Model Preparation and Configuration in MLflow

Explore the steps to prepare and configure the Sentence Transformer model for integration with MLflow, essential for deployment readiness.

Loading and Saving the Sentence Transformer Model

  • Model Initialization: Loading the "all-MiniLM-L6-v2" model, known for its balance in performance and speed, suitable for semantic search tasks.

  • Model Storage: Saving the model to a directory, essential for later deployment via MLflow. The choice of /tmp/search_model is for tutorial convenience so that your current working directory is not filled with the model files.
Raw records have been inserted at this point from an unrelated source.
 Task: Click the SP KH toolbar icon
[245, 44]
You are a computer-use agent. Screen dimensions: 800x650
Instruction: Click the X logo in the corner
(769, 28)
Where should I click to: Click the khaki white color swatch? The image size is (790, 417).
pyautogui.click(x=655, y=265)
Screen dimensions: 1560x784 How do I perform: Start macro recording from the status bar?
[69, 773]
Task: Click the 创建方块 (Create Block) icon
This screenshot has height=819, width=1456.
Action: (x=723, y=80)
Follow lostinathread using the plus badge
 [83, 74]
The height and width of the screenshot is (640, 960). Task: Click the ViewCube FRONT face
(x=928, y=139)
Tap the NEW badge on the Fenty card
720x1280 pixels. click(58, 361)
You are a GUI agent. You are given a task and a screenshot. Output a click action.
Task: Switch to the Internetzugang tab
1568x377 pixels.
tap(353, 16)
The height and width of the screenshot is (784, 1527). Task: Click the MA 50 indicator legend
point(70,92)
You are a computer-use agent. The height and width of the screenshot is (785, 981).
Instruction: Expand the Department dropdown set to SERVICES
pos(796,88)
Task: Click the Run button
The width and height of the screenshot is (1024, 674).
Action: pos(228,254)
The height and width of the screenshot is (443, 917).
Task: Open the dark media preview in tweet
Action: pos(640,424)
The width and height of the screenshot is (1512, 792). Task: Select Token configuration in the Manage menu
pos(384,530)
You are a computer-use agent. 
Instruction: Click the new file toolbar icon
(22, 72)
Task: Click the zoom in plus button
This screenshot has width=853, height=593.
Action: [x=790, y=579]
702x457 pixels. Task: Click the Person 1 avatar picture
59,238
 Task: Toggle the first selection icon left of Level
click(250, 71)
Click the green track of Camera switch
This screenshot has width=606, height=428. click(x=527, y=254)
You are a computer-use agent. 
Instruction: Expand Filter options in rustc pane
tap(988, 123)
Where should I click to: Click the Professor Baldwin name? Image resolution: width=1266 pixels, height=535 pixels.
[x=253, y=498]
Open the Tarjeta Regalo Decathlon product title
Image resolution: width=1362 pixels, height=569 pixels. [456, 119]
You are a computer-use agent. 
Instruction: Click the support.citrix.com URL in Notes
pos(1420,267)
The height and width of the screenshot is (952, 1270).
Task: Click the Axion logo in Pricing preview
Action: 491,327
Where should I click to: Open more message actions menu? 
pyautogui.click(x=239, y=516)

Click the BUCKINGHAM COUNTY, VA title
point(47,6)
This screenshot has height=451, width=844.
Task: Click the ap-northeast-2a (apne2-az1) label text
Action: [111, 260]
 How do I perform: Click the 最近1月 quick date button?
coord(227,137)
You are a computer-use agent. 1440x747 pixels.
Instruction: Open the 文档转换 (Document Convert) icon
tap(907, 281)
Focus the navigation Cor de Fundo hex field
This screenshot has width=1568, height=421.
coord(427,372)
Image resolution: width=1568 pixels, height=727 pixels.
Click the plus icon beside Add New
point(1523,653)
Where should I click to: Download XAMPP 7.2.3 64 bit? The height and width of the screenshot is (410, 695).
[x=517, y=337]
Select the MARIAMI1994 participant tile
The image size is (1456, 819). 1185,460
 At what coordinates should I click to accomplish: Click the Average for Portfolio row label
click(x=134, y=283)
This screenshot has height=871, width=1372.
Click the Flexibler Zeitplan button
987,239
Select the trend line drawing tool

You can change this to any location of your choosing.

Preparing Model Artifacts and Signature

  • Artifacts Dictionary: Creating a dictionary with paths to model and corpus file, guiding MLflow to the components that are required to initialize the custom model object.

  • Input Example and Test Output: Defining sample input and output to illustrate the model’s expected data formats.

  • Model Signature: Using infer_signature for automatic signature generation, encompassing input, output, and operational parameters.

Importance of the Model Signature

The signature ensures data consistency between training and deployment, enhancing model usability and reducing error potential. Having a signature specified ensures that type validation occurs at inference time, preventing unexpected behavior with invalid type conversions that could render incorrect or confusing inference results.

Conclusion

This comprehensive preparation process guarantees the model is deployment-ready, with all dependencies and operational requirements explicitly defined.

[4]:
# Load a pre-trained sentence transformer model
model = SentenceTransformer("all-MiniLM-L6-v2")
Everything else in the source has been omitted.